I am writing this because I am well aware of the fact that I am going to be gone soon. I got a call from the police the other day. They left a message when I did not answer only to barge in like stormtroopers when I was too drunk to answer the door. The 10th victim had been the surviving parent of the first two victims. Then they told me about 11 and 12, and so on. It was all the same pattern. The person who discovered the bodies was the next to die. Victims 13 and 14 had been found the day before. I was next.

I eventually talked the police into leaving the house and told them I didn’t want any protection. After some protest and a few comments on the cleanliness of my house or lack thereof, I was finally allowed to return to my bottle of bourbon in peace. There had been several times over the past six months where I stood in the living room with a bottle of bourbon in one hand and a pistol in the other as I mulled over the idea of killing myself. I would occasionally place the barrel of the revolver against my temple or in my mouth only to chicken out at the last moment. Well, that turned out to be one of the wiser drunken purchases I’ve ever made. It is certainly better than the shipping crate of cigarettes.

The blinds have all been closed and the lights are out. I am writing this out on my tablet before I set it down and take my place in the wing back chair that looks over my living room like a throne for the kingdom of rubbish and ash that have replaced what was once my happy home.

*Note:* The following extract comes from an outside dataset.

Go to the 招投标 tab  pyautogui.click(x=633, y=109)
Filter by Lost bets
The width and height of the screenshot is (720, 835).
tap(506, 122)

All the victims were stabbed in the front. I will see this bastard’s face soon and hopefully, if I am lucky, I can do him the honor of putting a few tiny pieces of metal through him at roughly the speed of sound. He’s already killed me. Everything that made up my life died the second I found all that I loved spread out before me like some sick piece of modern art. I’ve been dead for a good six months now. I already live in my own personal hell. I’m just here to remind him why you shouldn’t go looking for dead men.